- _ACTION ITEM_
Determine the count of lines in the following entries that contain the string "computer". Write only the number.

[Items from a data source]
++++
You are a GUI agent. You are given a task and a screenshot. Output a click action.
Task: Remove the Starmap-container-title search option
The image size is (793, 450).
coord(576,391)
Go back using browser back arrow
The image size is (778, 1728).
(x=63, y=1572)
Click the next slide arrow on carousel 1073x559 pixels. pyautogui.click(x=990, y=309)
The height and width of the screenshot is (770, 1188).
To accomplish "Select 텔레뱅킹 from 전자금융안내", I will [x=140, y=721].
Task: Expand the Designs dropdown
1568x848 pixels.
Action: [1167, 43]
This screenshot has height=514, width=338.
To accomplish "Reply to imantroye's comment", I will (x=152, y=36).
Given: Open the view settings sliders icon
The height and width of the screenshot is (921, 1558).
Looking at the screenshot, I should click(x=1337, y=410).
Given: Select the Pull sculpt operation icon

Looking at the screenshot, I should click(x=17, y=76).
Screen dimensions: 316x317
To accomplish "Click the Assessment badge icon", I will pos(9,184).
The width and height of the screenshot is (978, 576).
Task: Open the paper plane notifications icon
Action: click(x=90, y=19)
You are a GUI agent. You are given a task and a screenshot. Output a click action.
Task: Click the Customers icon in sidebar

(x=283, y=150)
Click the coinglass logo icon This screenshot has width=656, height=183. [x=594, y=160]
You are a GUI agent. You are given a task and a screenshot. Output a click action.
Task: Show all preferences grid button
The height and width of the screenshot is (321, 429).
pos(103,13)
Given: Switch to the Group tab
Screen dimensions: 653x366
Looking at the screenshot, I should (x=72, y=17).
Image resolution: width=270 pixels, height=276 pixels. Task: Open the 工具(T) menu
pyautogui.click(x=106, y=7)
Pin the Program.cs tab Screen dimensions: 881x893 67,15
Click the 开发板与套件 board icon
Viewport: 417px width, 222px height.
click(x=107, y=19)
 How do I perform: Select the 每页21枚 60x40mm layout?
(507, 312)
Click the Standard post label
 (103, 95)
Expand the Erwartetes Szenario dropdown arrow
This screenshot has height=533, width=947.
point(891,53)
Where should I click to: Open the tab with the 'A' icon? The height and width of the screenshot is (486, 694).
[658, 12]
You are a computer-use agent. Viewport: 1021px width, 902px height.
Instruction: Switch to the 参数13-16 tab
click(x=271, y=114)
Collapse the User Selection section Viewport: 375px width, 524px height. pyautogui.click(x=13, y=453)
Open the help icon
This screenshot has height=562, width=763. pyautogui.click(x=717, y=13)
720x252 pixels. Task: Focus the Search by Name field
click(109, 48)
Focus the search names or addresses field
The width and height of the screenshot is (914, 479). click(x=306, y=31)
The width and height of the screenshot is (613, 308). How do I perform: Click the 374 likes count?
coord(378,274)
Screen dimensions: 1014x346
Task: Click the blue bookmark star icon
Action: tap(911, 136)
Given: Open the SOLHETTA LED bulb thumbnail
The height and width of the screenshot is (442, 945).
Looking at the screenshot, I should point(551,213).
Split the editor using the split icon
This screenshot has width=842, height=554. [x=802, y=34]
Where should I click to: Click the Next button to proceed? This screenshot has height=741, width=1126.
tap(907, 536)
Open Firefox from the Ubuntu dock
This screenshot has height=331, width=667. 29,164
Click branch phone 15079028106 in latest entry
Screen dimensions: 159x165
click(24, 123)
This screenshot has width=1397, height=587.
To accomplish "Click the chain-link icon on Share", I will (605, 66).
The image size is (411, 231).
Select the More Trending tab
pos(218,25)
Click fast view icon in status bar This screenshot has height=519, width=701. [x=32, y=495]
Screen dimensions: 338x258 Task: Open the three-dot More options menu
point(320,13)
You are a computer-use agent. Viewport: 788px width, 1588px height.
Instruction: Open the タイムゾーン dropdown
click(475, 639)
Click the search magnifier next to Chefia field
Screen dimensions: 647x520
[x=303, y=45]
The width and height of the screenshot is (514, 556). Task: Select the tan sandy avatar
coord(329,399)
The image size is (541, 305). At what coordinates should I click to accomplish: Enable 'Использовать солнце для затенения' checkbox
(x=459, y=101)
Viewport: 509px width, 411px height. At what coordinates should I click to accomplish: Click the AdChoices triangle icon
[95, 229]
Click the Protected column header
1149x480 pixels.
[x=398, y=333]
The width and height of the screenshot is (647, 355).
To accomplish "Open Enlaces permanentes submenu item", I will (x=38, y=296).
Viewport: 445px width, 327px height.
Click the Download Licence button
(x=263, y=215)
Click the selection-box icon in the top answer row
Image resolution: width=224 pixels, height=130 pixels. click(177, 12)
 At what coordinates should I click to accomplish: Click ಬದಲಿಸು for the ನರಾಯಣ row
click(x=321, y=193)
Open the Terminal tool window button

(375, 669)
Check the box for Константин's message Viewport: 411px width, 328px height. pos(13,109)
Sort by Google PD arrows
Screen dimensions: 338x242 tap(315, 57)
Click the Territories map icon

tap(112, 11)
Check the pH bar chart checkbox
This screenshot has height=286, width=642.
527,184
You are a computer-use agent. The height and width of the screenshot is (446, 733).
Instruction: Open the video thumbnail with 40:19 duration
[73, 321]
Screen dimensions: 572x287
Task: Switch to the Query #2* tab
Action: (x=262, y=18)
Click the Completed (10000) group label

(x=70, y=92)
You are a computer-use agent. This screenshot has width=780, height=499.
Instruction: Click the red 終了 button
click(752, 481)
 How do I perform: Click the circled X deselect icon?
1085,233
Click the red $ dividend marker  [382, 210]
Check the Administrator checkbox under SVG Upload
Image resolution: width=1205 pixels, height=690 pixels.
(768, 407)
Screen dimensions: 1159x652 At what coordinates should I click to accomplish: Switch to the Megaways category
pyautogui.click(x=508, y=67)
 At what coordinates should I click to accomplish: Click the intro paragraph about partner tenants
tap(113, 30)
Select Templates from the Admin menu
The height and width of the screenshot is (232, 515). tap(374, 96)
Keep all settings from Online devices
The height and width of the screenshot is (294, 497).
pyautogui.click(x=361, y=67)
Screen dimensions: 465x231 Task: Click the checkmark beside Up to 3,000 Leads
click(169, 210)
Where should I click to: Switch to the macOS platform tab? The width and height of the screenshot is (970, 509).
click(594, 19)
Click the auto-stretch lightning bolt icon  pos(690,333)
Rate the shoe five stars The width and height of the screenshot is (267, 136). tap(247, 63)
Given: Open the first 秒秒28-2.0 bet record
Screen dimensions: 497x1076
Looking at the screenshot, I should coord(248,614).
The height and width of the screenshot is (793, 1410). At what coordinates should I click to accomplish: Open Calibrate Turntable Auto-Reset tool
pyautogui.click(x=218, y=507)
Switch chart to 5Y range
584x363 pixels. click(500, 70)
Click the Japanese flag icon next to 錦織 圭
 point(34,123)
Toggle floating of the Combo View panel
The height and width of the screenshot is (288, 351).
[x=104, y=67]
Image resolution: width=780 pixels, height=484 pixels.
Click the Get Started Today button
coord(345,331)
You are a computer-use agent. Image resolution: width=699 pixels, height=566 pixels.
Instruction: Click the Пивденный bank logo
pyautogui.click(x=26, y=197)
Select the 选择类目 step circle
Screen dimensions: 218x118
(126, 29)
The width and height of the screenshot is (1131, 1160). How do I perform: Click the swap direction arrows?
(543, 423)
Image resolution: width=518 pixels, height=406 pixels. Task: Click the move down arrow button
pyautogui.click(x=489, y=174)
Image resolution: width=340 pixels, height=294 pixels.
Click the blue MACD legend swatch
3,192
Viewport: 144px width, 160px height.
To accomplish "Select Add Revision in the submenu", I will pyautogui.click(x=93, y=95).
++++
- _TASK OUTPUT_
5